• **Goal of the exercise**: Check each line of the data for the string "computer". Report how many have it, and give nothing else.
== Input data
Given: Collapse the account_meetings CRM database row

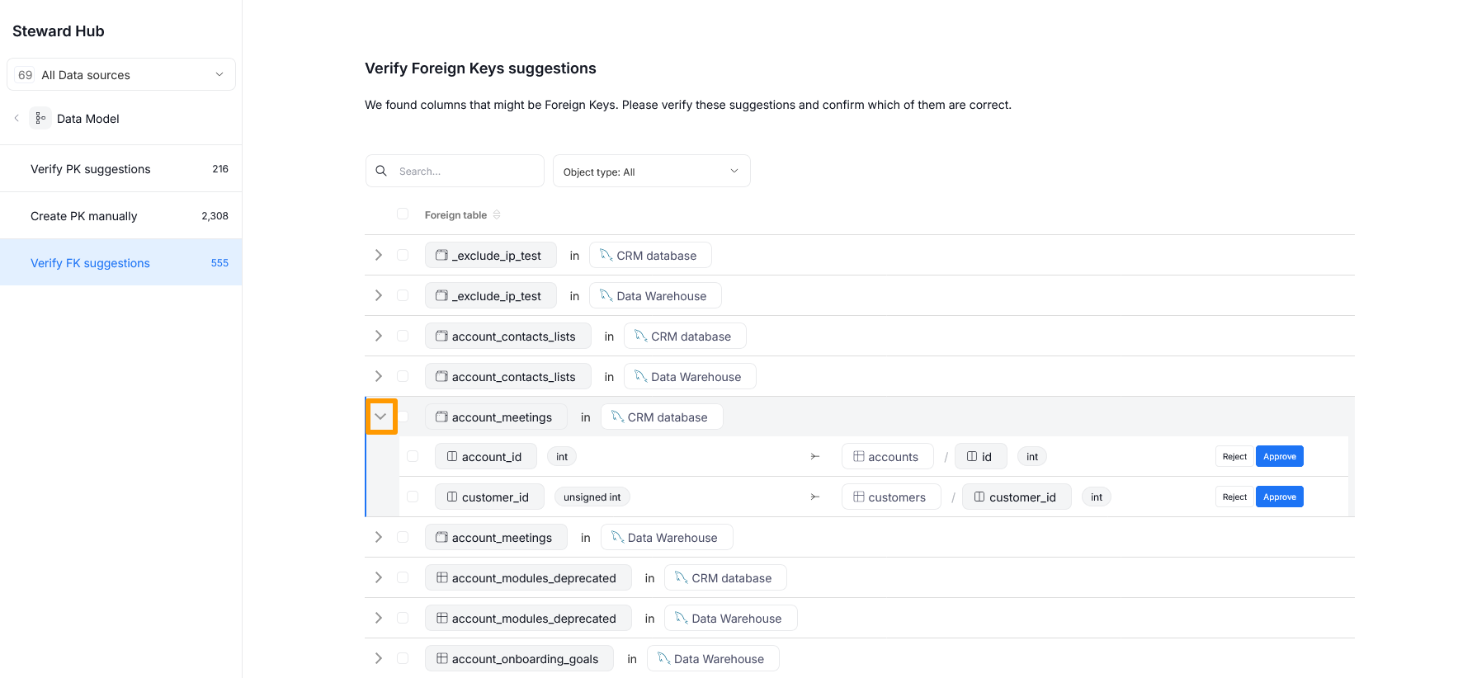Looking at the screenshot, I should [380, 417].
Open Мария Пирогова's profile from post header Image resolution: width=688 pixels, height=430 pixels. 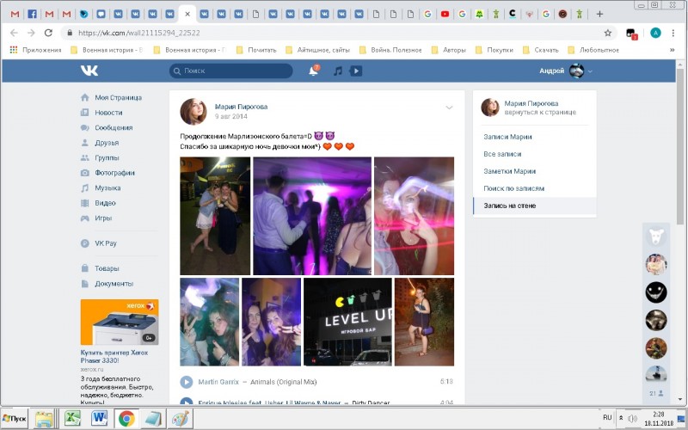[x=241, y=107]
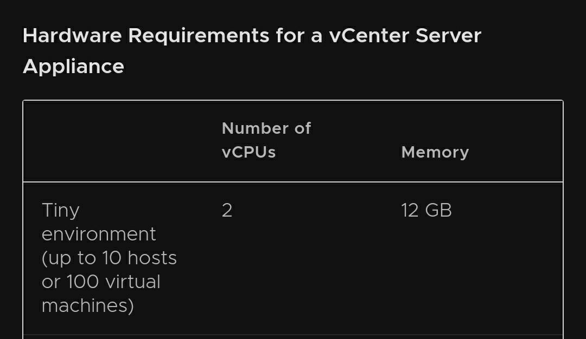Click the "(up to 10 hosts" line
586x339 pixels.
coord(109,258)
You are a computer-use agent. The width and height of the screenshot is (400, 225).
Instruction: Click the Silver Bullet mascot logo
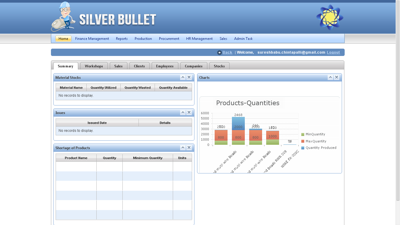pos(63,17)
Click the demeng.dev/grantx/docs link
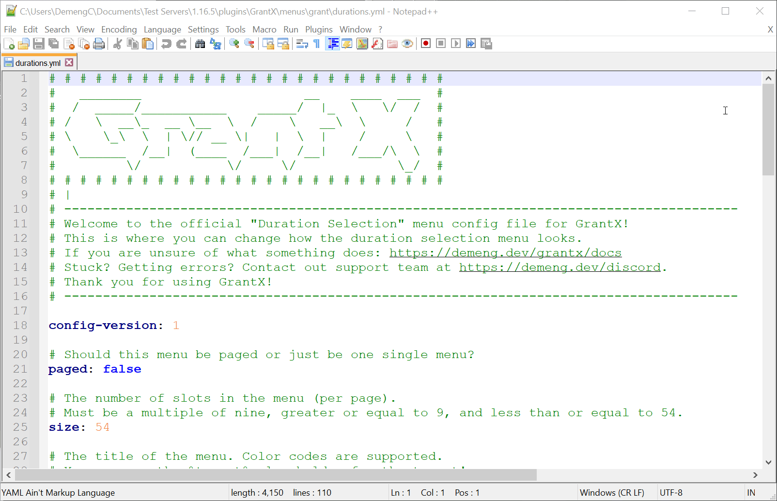The image size is (777, 501). coord(505,253)
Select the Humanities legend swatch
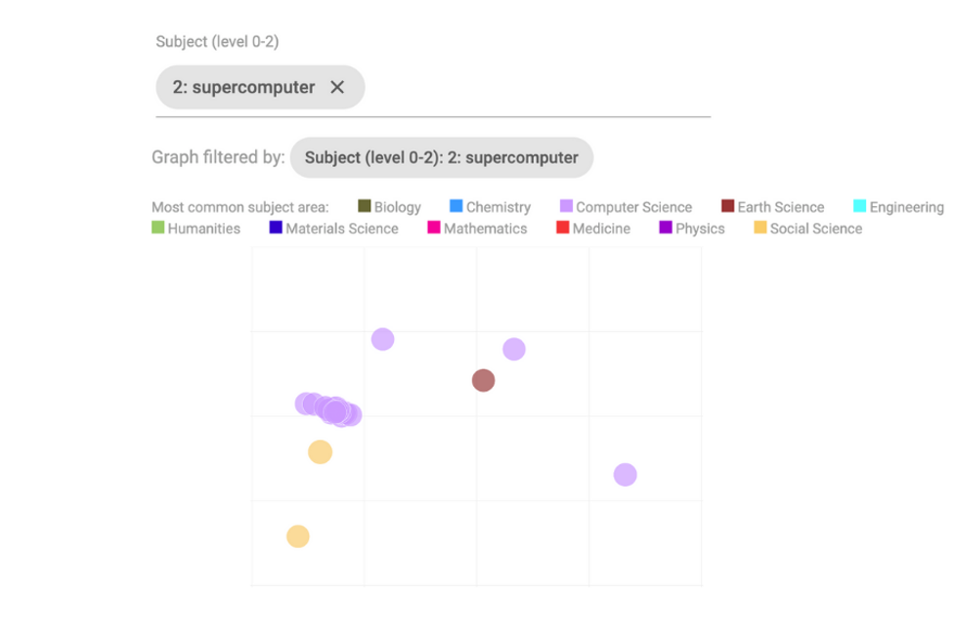This screenshot has width=955, height=639. [x=158, y=228]
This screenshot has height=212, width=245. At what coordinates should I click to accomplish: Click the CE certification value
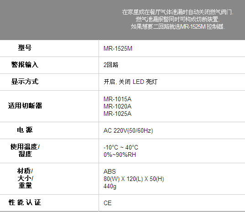click(x=108, y=203)
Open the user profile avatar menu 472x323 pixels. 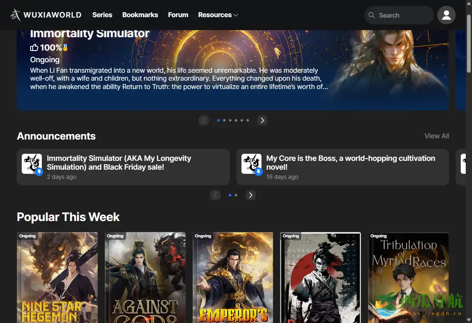(446, 15)
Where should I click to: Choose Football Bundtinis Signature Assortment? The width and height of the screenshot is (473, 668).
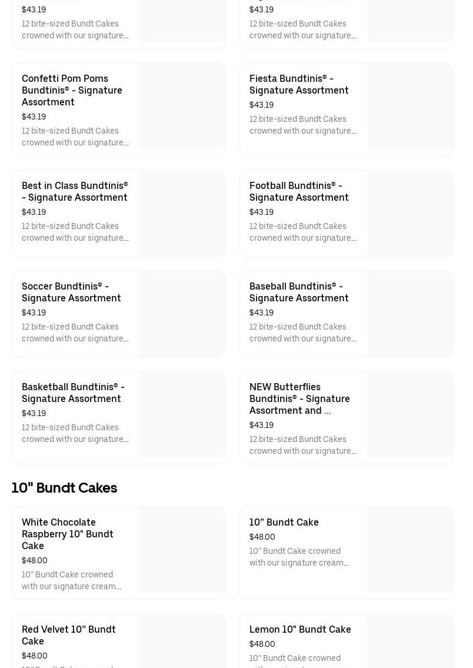coord(298,191)
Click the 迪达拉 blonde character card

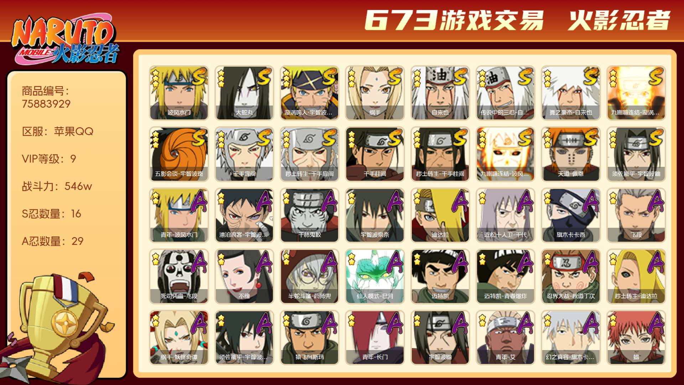pyautogui.click(x=440, y=215)
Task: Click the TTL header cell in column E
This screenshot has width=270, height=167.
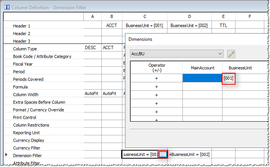Action: (223, 26)
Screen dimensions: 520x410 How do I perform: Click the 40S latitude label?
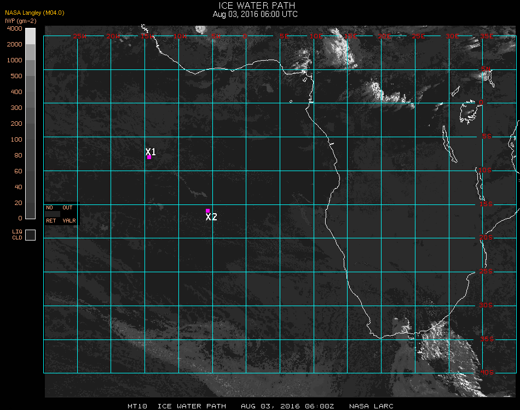click(487, 373)
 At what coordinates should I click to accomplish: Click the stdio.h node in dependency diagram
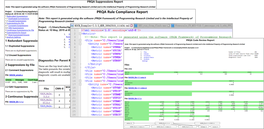pyautogui.click(x=129, y=123)
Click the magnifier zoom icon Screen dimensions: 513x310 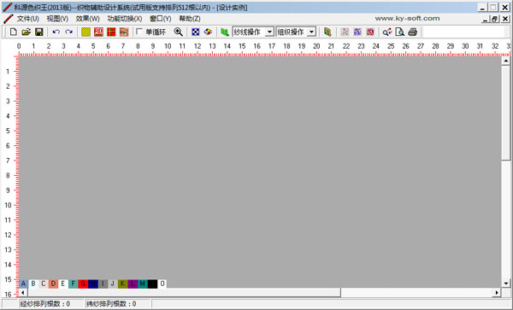(179, 32)
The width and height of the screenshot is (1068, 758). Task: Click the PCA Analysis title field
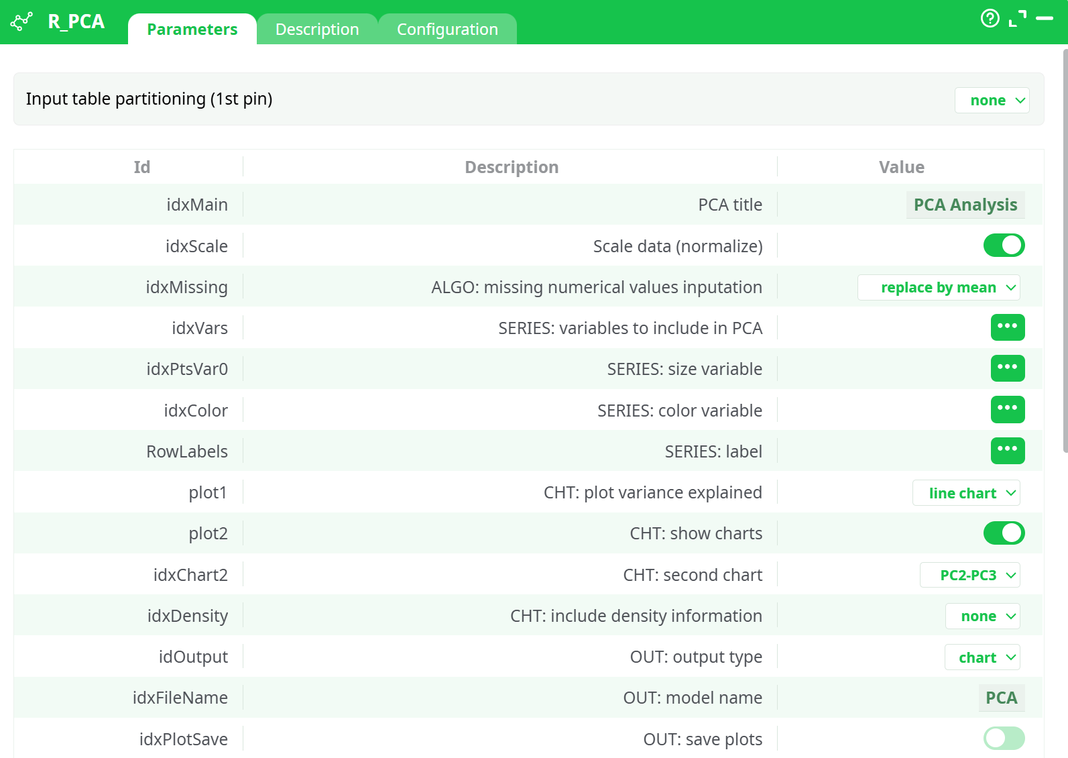965,205
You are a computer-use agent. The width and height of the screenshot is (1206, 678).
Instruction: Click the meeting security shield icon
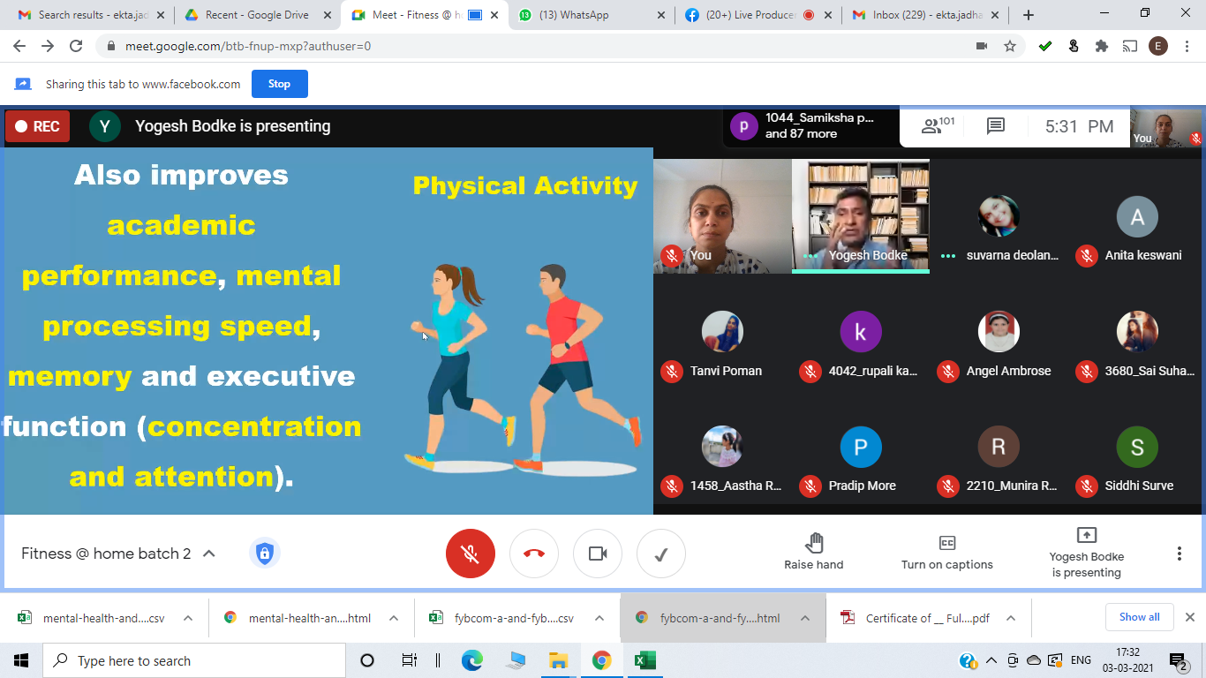(x=265, y=553)
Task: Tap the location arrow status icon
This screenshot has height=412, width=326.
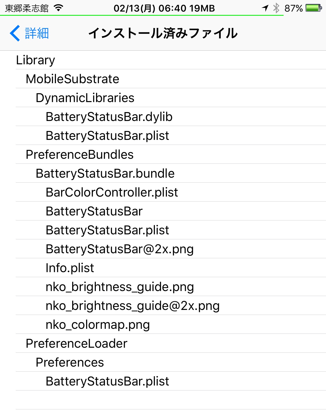Action: pos(265,8)
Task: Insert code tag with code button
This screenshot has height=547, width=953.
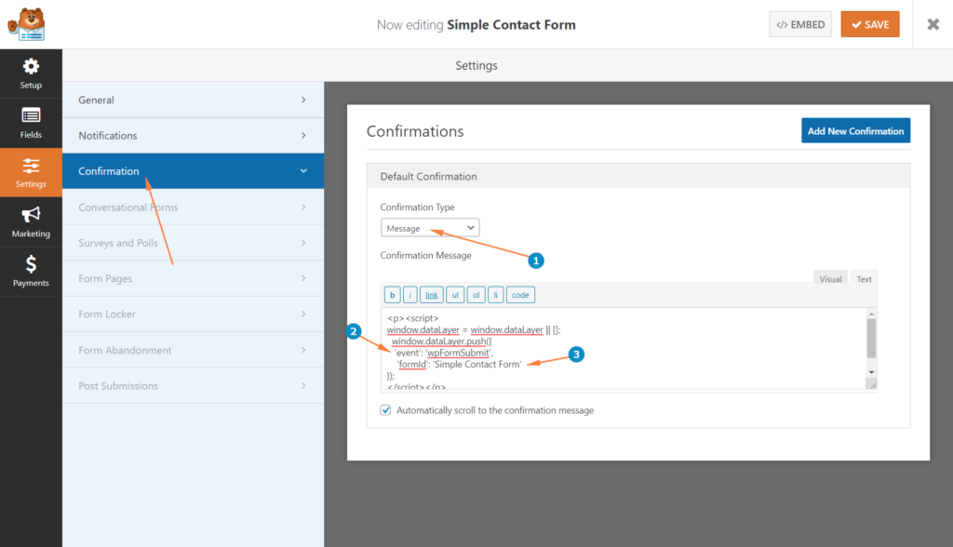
====
• **The answer**: 2